### Brief
When a line in the data below includes "agent", count it; then give only the total.

━━ Material shown

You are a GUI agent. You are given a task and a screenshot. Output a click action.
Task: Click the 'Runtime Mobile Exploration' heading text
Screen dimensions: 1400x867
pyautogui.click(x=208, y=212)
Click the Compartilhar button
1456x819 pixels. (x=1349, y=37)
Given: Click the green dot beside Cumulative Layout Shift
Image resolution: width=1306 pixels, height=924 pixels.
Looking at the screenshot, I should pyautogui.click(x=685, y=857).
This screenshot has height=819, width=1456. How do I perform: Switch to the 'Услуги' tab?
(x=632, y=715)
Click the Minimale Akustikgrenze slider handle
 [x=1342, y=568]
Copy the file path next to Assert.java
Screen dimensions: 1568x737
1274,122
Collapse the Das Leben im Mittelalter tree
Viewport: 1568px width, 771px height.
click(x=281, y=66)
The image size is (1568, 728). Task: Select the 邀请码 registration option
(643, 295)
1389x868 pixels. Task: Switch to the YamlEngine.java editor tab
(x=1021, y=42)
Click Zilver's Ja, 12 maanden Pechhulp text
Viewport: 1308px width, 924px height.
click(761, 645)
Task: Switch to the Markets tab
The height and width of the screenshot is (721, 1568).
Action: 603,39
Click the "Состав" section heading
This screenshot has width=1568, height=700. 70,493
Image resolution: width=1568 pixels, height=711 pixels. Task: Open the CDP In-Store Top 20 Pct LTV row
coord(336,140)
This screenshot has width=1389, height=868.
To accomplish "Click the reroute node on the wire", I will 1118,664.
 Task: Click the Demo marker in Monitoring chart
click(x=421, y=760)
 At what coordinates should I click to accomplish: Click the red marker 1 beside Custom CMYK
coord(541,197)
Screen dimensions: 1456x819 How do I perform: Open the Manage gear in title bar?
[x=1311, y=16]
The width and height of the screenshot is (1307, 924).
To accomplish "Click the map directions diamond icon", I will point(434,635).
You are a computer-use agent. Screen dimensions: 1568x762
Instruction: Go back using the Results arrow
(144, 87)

━━━━

### Response
2